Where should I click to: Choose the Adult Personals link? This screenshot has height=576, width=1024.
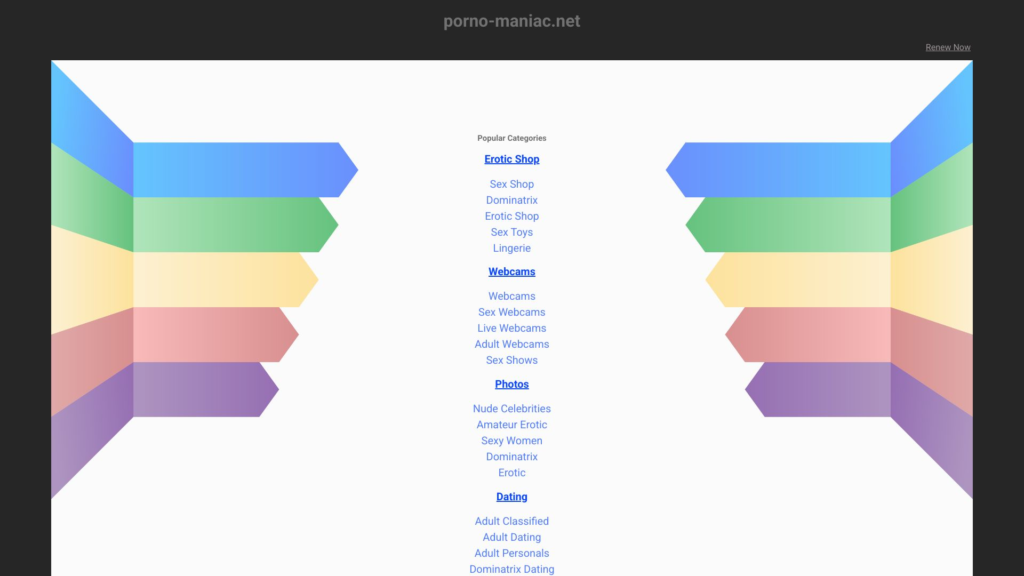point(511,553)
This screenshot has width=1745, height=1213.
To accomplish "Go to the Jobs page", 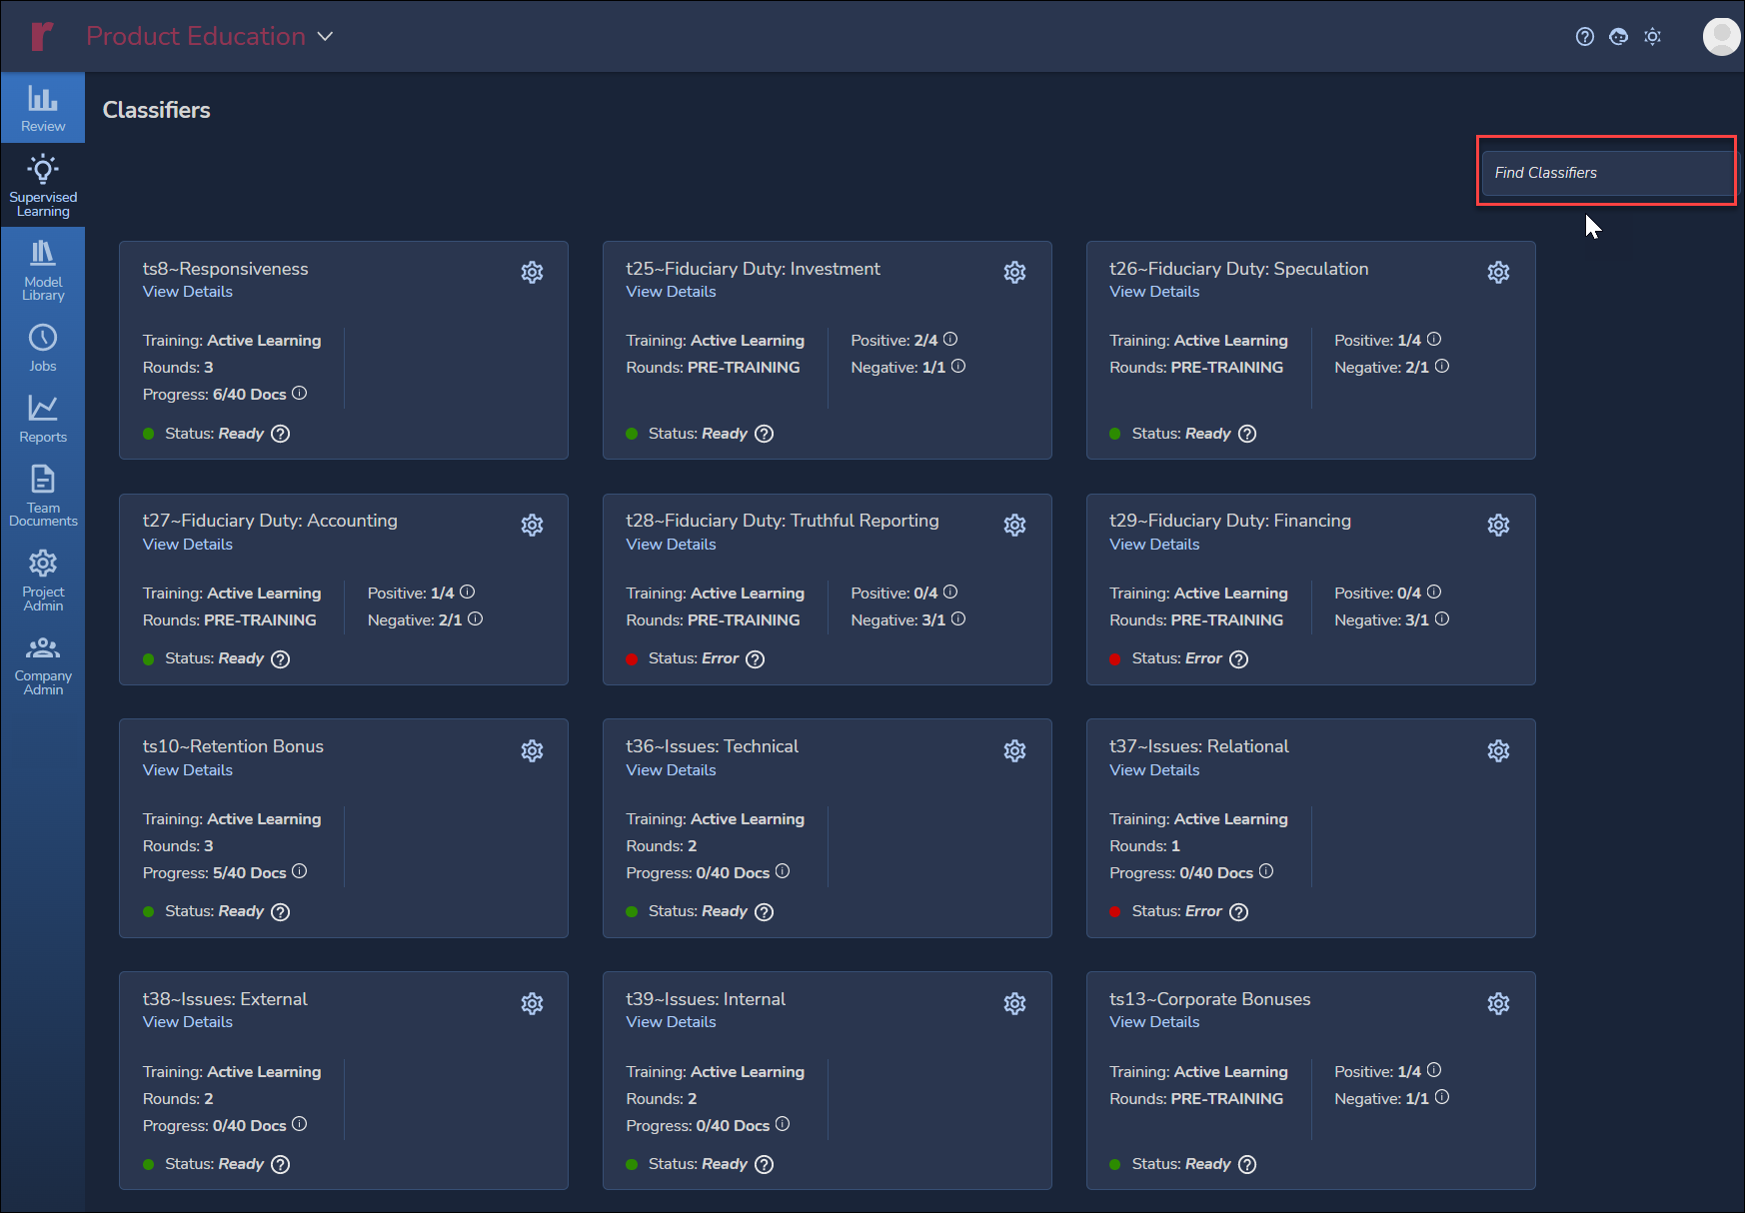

==

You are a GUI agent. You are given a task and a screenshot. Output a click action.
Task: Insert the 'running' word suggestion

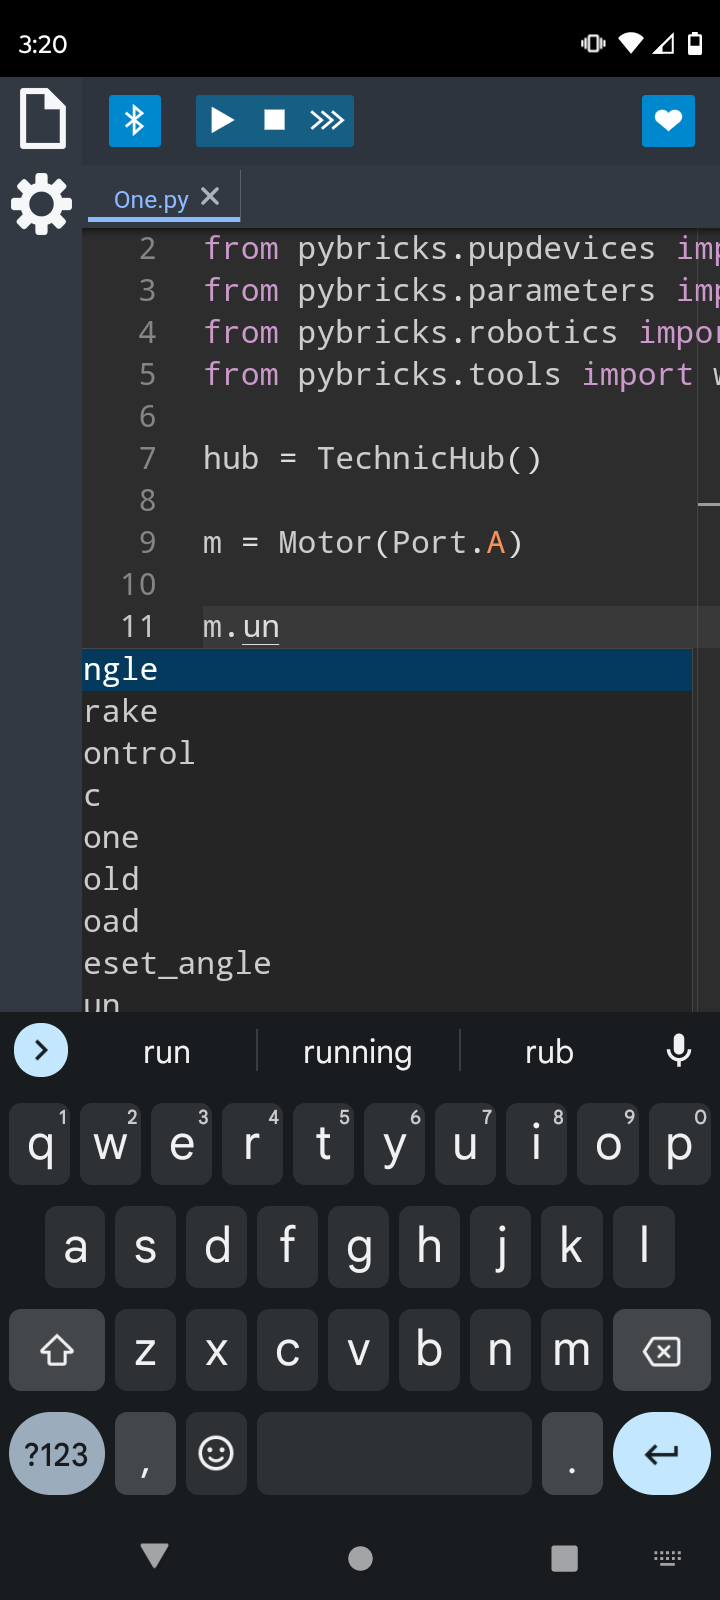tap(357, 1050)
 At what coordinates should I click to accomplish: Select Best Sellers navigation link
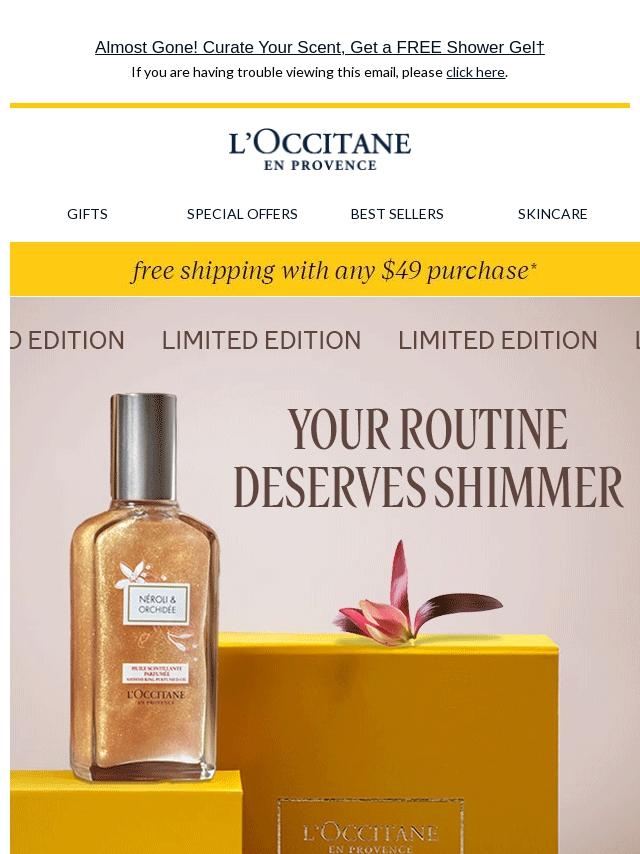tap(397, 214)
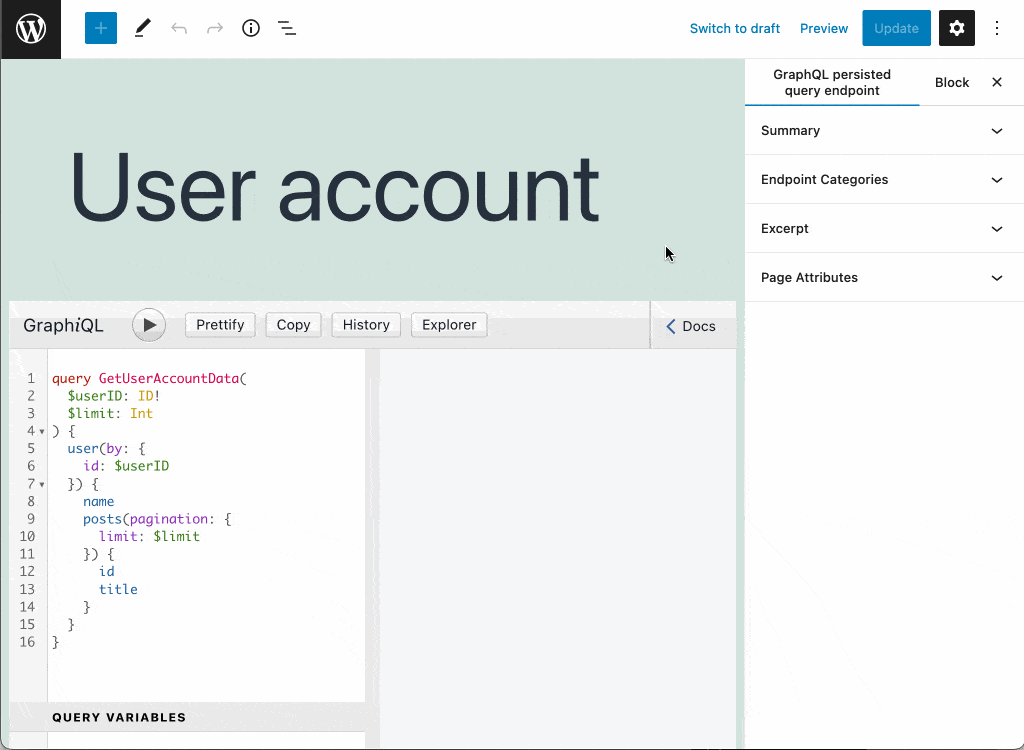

Prompt: Starting at the line with "This screenshot has width=1745, height=1213." and finishing at the line with "to the Jobs", copy the material above exactly, both lines included. Nothing else goes in, and no pictures.

Written answer:
This screenshot has width=1745, height=1213.
To accomplish "Go to the Jobs page", 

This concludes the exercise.